Anyone have experience with this...any feedback would be very helpful. I believe that there is a French co. that makes the lime..any US based manufacturer/distributer? Many Thanks.


----------



## CJKarl (Nov 21, 2006)

I know Patrick McAfee well. He's actually giving a lime workshop in Ashville NC next month as part of The Stone Foundation symposium. Excellent workshop, I highly recommend it.
Search Google for Natural hydraulic lime. That's probably your best bet.


----------



## CJKarl (Nov 21, 2006)

http://www.limes.us/


----------



## dom-mas (Nov 26, 2011)

you can also search this forum. In the few months I've been around we've had quite a few long discussions about it


----------



## Diamond D. (Nov 12, 2009)

dom-mas said:


> you can also search this forum. In the few months I've been around we've had quite a few long discussions about it


And for starters, just scroll down to "Cathedral Stone Products"'
I think you may find this helpful.

Good luck and welcome,
D.


----------



## lukachuki (Feb 11, 2005)

lime mortar? whatz that?


----------



## Diamond D. (Nov 12, 2009)

lukachuki said:


> lime mortar? whatz that?


If I'm not mistaken, I think it is used in margaritas. :w00t:

Cheers,
D.


----------



## JBM (Mar 31, 2011)

Do you guys put the lime in the coconut and mix it all together?


----------



## cdkyle (Jul 12, 2009)

I live in a rather historic town with a lot of brick buildings with lime mortar and have done repairs on many. My experience is that the original lime mortar holds up rather well when not exposed to the weather, or more importantly, water running directly down on it. If water is allowed to run down the wall, it will erode. 
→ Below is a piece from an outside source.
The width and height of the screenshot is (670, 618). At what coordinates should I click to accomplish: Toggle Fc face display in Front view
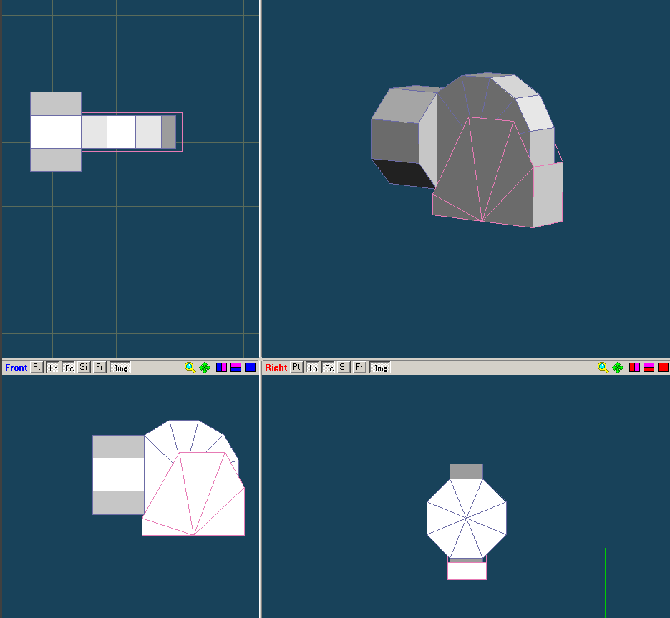pos(69,368)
We always mixed the lime and sand ratio at 1:3.

The old rule of thumb is not to use a mortar that is harder than the brick. First question would be what type of brick or stone is there now and how dense or hard are they.

Because of the erosion factor, I normally use at least a little masonry or portland cement to set the mortar.
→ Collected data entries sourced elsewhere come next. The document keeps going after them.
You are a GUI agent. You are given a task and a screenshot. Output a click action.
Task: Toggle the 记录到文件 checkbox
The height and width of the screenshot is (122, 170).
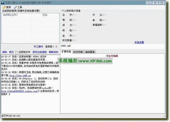16,52
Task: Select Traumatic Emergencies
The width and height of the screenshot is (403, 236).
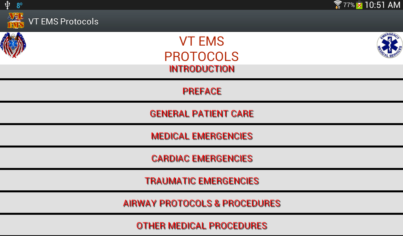Action: (202, 181)
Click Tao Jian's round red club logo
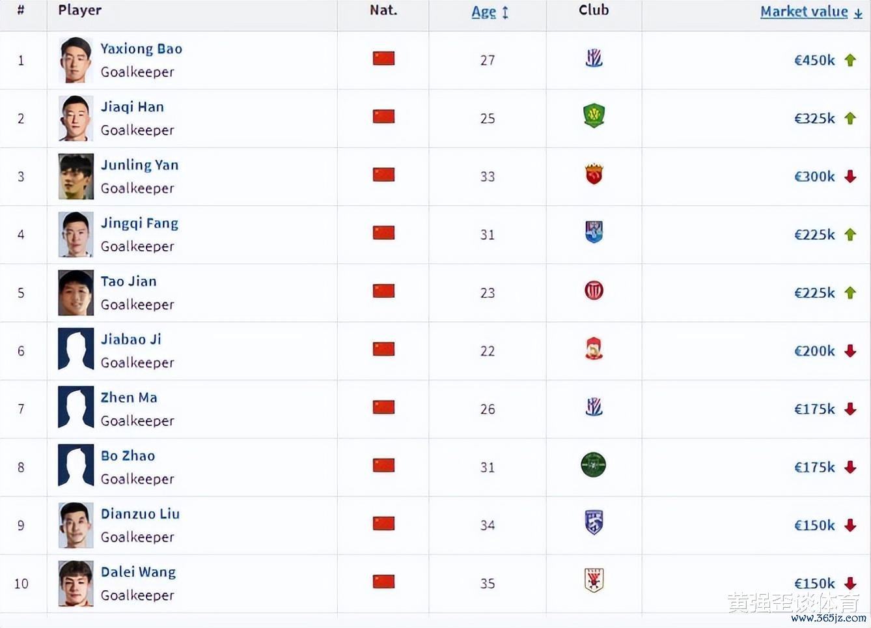The image size is (871, 628). point(594,291)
Then the color match scenario comes into play. Good luck.


----------



## billybrick (Aug 13, 2012)

I'm in new Orleans and do mostly restoration in the French quarter. The mortar I use is approved by the historic commission here, 9 parts sand, 3 parts lime and 1 part Portland.


----------



## CJKarl (Nov 21, 2006)

billybrick said:


> I'm in new Orleans and do mostly restoration in the French quarter. The mortar I use is approved by the historic commission here, 9 parts sand, 3 parts lime and 1 part Portland.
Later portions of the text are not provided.